In Germany, geothermal energy enjoys feed-in priority under the Renewable Energy Sources Act (EEG). The feed-in tariff to be paid by the electricity customer per kWh for this technology, is adjusted with each new version of the EEG, as for all other renewable energies. These costs, as well as the costs of developing the heat source, must be taken into account in a profitability analysis. In deep geothermal energy, there is a certain risk of discovery if no groundwater is encountered in the target horizon or if the temperature and/or the bulk rate of the groundwater is too low. Since the investment costs of a well, some of which are several thousand meters deep, are relatively high, this economic risk is also increased. The components in contact with the deep groundwater are subject to strong corrosive attack in some cases, which means higher wear of the plant components and thus maintenance and repair costs. The heat output installed in Germany in 2015 was about 271 MW, and the installed electrical output was about 35 MW. An overview of existing plants is available at www.geothermie.de or www.tiefegeothermie.de.
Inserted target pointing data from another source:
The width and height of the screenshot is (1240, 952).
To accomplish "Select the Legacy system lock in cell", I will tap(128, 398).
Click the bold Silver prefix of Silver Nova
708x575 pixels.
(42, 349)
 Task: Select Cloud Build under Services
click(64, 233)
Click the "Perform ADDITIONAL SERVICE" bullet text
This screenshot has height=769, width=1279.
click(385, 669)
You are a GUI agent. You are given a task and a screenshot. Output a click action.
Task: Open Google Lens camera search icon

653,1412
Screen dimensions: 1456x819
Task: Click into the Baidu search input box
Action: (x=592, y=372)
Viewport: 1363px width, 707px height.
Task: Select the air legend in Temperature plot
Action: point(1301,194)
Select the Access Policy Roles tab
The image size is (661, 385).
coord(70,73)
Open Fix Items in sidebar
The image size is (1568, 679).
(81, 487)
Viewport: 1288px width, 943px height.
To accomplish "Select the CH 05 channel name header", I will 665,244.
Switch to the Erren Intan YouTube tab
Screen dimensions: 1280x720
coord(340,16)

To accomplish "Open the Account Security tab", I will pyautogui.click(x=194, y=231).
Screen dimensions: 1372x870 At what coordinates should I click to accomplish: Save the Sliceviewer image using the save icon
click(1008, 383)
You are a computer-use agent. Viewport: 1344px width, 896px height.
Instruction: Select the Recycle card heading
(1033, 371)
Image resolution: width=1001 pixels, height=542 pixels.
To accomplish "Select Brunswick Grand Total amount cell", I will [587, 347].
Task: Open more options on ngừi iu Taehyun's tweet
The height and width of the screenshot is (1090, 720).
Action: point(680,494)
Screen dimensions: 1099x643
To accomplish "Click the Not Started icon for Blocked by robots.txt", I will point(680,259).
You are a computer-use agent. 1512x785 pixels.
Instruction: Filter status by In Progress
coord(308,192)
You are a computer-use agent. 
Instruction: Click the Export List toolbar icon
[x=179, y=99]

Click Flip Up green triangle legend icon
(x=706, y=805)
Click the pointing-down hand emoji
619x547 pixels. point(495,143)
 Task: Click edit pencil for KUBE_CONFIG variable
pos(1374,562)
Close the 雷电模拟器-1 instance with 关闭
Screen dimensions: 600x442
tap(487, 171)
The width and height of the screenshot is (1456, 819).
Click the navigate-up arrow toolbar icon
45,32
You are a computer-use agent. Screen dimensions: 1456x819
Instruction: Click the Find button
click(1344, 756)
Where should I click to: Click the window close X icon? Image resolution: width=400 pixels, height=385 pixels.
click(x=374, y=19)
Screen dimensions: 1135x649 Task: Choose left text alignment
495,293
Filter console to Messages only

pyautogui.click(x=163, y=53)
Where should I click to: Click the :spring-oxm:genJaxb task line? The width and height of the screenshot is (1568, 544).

Surface geothermal energy:

If the heating system is not properly or inadequate design of the heat source, the subsurface may be overstressed during its service life, i.e., subsurface temperatures drop, correspondingly reducing the heat pump's coefficient of performance and thus increasing the heat pump's power consumption. There is no discovery risk, except in the case of a well system. As of 2014, a total of approximately 316,000 heat pump systems were in operation in Germany, providing a total heat output of 3,931 MW. The newly installed number of systems in 2015 was 18,500 with a heating capacity of 196 MW. An overview of realized projects in Germany is available at www.erdwaermeliga.de or www.geothermie.de.

Conclusion

Risks cannot be ruled out, as with any construction project in both shallow and deep geothermal energy. In the case of deep geothermal energy, the plants are in most cases equipped with state-of-the-art measurement technology that registers and records the smallest events such as quakes and terrain shifts, some of which occur well below the threshold of perception. However, it cannot be ruled out that unforeseen slightly amplified earthquakes induced by the drilling operations may occur, even if they do not usually cause any damage. Even if a causal connection with the power plant cannot be established, the events fuel fears among the population. Citizens' initiatives are forming and exerting pressure on local politicians and authorities. Deep geothermal energy will probably continue to play a subordinate role in the German electricity transition, not least because of the dense population and limited site compatibility. By contrast, in the heat turnaround, there is significantly greater potential with cold or warm local heating networks. Accordingly, near-surface geothermal energy with space heating and water heating using heat pumps still has great potential in renovation construction and especially in new construction. The upward trend that has emerged in recent years is likely to continue, even with the recent decline in prices for petroleum products.